● **Tasks**
- 1) In the essay on broadcasting and social networking, what object is jokingly offered as a possible technology for broadcasting before print?
- 2) Extend the essay on broadcasting and social networking, picking up right after its last sentence.

Erasing Us vs. Them

Blogger Broadcasting

Why has social networking taken off so quickly and so strongly? Are people as a whole really so self-absorbed, more engaged by ourselves than the products of professional artists and writers? Or are we prideful, preferring to hear ourselves talk and offer our own expertise over the proclamations of established authorities?

Or, are we just social creatures that like to huddle together within the company of peers, not tyrants?

Speak loudly, and carry a large megaphone

Broadcasting has had a long history, despite television being a 20th century invention. Motion pictures did it before. As did radio before it. And print did it centuries ahead of them.

In all of these examples, what happened was a massive audience received information from a single source. That source could be appearing in different places, even at different times, but it all came from a single gateway, a single well who crafted that information into a packet and then released it for others to absorb.

Mercy me, now I'm starting to sound like the Internet with all of its IP packets. Moving back now...

But before print we still had broadcasting, just without any fancy technologies. Unless you count the soapbox as one. Yes, any one person who stood up and talked to a group was broadcasting. They were broadcasting their information, their idea, to a group who received it.

● **Provided data**
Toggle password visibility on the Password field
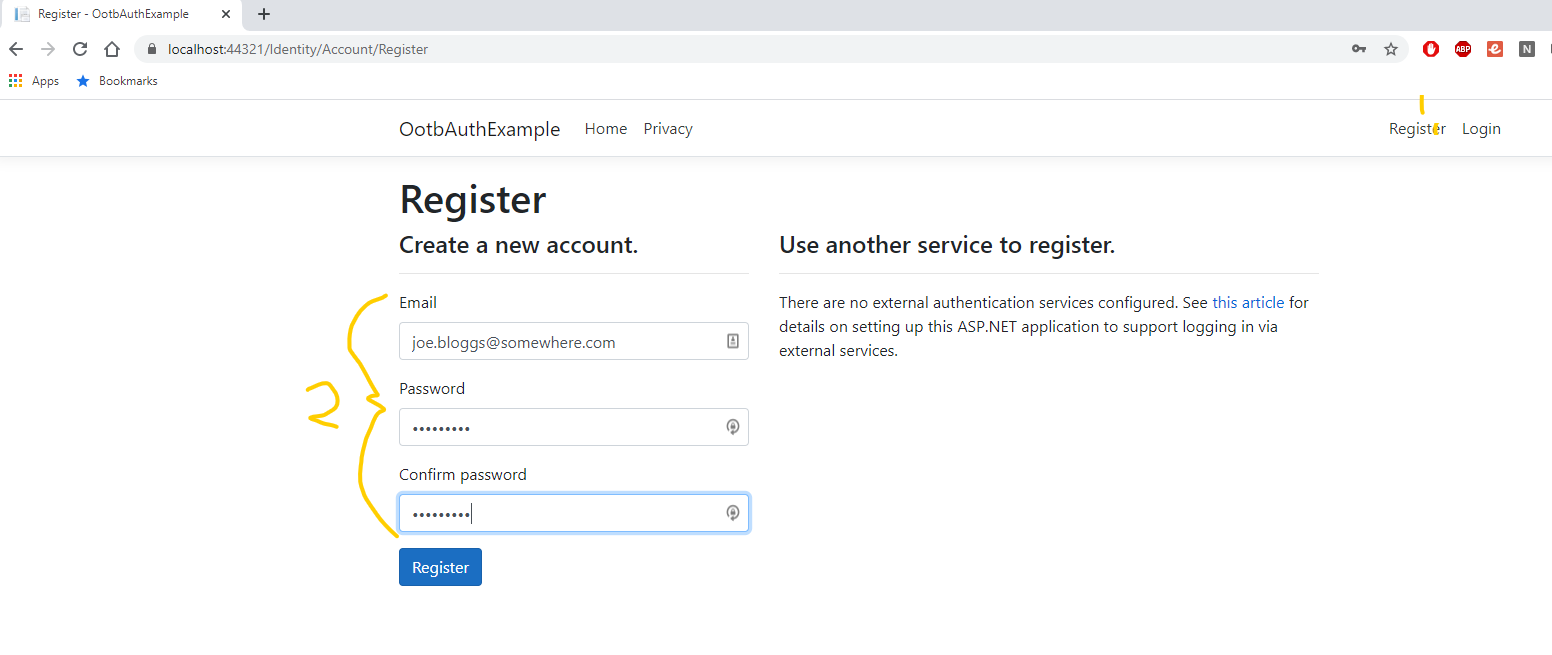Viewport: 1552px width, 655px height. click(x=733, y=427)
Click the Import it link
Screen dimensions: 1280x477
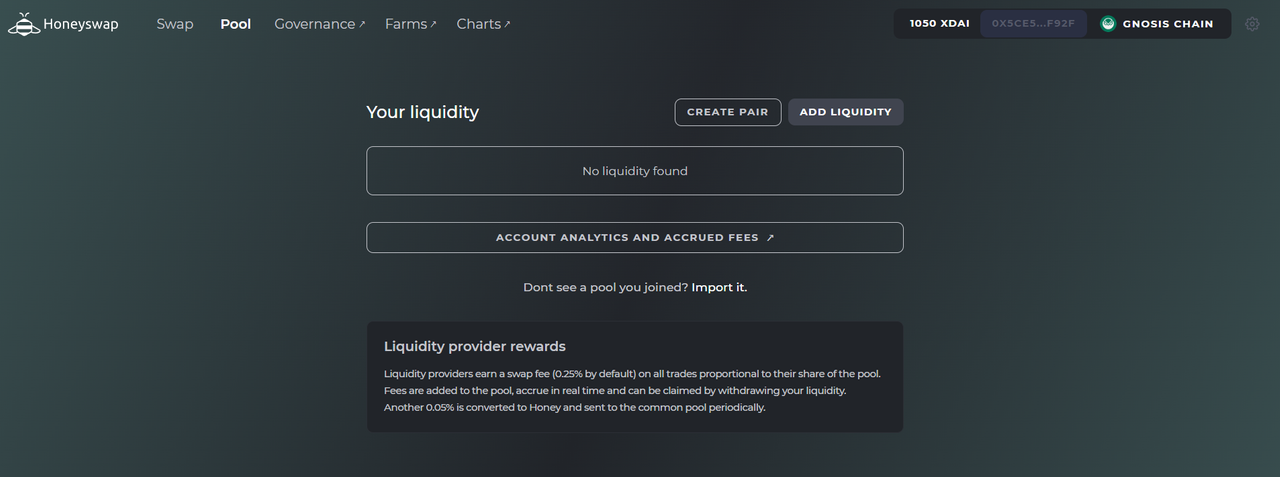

● **Per-task outputs**
- 1) The soapbox.

- 2)
SoapboxSo whatever the vehicle, be it electronic or analog, physical, visual, or audible, broadcasting has always involved one source of information being spouted out for others to receive.

All of broadcasting has been, in essence, one person talking while everyone else listens. And that's how things have been, for the most part, until now.

Democracy in action

Social networking, by whatever metric you use to gauge its earliest beginnings, did something different than broadcasting.

In the early days of the Web you had simple websites with information on them that everyone flocked too. Instead of having get published in the newspaper, you could just write on your website. But there was still some exclusivity here, you had to make your own website before you could broadcast from it.

Then came web logs, or blogs, which while easier to set-up and more open to more people, still fell into broadcasting. Established bloggers spoke their mind, and lots of people tuned in by visiting. This was the early Web 2.0, and it was in essence the digital soapbox.  Instead of select info outlets (like newspapers), there were now more smaller outlets popping up (soapboxes on every street corner). But it still wasn't quite everyone.

Enter MySpace.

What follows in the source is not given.